Разговаривали на немецком и французском. В основном о московских нравах и традициях, бескультурье и неспособности местных использовать доставшееся им архитектурное наследство.
Обед проходил в только что отреставрированном «Дягилеве». Русских среди присутствующих не было. Суворин, сидевший за ажурной ширмой в конце зала, имел не только возможность воочию убедиться, что там присутствуют нужные ему люди, но и приблизительно догадывался, о чем шла речь.
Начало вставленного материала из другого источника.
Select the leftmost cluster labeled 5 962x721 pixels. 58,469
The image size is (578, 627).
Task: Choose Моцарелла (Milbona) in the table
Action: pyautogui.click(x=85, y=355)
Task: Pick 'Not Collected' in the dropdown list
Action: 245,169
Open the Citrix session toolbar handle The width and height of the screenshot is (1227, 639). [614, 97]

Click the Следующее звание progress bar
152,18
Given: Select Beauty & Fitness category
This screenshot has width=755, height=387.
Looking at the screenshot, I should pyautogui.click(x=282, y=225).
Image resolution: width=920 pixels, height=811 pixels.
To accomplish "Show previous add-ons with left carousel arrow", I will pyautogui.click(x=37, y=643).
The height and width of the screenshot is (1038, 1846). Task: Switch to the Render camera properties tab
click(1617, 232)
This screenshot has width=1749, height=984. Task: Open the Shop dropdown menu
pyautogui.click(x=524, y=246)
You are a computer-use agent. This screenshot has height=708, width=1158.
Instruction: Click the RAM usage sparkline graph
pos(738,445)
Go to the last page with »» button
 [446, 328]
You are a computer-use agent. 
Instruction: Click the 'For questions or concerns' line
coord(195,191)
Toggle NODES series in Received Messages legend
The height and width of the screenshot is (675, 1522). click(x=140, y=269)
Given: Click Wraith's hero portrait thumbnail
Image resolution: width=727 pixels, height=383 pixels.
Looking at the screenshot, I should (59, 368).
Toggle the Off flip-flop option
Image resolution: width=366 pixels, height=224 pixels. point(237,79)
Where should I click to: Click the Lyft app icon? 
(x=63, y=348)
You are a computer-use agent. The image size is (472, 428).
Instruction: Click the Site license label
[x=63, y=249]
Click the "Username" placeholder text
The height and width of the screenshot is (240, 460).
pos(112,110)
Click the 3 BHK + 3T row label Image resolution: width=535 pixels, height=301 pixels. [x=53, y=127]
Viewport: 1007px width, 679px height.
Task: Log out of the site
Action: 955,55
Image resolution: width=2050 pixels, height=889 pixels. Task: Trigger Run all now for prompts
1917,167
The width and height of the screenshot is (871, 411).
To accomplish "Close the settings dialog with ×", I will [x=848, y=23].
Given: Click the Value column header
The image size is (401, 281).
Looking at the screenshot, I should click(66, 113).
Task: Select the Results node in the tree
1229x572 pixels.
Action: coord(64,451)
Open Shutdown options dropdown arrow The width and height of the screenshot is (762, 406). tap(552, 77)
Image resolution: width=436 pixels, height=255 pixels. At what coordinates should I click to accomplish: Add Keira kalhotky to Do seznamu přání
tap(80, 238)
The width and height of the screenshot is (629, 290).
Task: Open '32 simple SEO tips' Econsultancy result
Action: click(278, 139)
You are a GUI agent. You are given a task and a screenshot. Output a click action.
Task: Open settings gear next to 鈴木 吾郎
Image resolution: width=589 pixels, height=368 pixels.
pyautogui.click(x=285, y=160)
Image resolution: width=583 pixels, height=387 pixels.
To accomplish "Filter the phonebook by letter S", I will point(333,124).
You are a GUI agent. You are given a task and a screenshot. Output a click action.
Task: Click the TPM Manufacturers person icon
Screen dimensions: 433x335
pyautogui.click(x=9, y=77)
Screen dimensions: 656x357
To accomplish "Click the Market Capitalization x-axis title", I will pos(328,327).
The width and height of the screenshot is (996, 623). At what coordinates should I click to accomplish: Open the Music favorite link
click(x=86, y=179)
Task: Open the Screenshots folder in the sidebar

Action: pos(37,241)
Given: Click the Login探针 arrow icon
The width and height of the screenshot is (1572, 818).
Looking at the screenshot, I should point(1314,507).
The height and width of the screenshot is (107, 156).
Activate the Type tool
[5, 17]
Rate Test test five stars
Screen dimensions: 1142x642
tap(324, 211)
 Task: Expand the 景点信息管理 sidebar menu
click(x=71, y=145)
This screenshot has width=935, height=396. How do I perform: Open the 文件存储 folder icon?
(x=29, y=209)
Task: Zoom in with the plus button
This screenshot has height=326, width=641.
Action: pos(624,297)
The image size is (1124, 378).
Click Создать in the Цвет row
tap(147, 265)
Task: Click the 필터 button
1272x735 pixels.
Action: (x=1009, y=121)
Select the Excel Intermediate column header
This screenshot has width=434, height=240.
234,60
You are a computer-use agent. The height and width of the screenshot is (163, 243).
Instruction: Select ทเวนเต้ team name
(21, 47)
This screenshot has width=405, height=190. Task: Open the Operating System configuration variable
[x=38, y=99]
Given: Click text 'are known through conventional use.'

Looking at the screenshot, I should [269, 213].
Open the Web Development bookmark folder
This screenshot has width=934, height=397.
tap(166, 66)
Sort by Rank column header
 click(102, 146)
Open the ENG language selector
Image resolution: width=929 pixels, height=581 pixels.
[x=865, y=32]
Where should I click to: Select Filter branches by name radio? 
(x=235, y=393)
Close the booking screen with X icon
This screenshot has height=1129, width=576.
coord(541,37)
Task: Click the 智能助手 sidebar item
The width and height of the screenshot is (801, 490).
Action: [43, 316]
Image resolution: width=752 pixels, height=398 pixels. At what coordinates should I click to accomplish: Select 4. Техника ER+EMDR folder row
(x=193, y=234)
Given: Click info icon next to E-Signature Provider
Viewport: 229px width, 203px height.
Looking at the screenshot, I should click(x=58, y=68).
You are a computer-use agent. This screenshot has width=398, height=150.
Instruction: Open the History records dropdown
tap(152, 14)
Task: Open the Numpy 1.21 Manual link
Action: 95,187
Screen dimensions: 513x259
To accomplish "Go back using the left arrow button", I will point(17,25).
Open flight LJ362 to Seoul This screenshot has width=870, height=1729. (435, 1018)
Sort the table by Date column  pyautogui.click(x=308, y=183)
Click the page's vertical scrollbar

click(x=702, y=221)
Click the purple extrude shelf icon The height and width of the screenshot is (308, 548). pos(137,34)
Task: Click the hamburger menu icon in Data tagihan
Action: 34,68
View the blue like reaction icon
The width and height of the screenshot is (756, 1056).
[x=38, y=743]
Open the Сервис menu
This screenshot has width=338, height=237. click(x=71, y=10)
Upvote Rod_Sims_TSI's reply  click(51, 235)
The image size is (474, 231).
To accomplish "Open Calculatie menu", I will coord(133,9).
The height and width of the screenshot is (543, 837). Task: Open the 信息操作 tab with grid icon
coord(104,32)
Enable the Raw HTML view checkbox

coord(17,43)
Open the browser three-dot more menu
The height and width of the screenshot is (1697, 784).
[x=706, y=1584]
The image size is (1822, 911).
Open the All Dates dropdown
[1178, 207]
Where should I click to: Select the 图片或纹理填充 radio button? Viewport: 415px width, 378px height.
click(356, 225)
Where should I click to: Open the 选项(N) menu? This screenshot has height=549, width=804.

Немец Отто Шнейдер и француз Жан Рувье были там собственными персонами. Только костюмчики поменяли. Впрочем, Суворин тоже переоделся. И хотя прошел фэйс-контроль, выглядел намного проще. Официант молча принес ему бутылку минеральной воды, салат из свежих овощей и холодную телятину и с улыбкой, которую он «надевал» для людей не оправдавших его надежд, удалился.
Надо сказать, что «неоправдавшиеся надежды» в «Дягилеве», типа тех, которые сейчас с аппетитом поглощал Суворин, стоили около десяти тысяч. И это было все, на что Панкрат сейчас финансово был способен. Во всем остальном ему повезло больше.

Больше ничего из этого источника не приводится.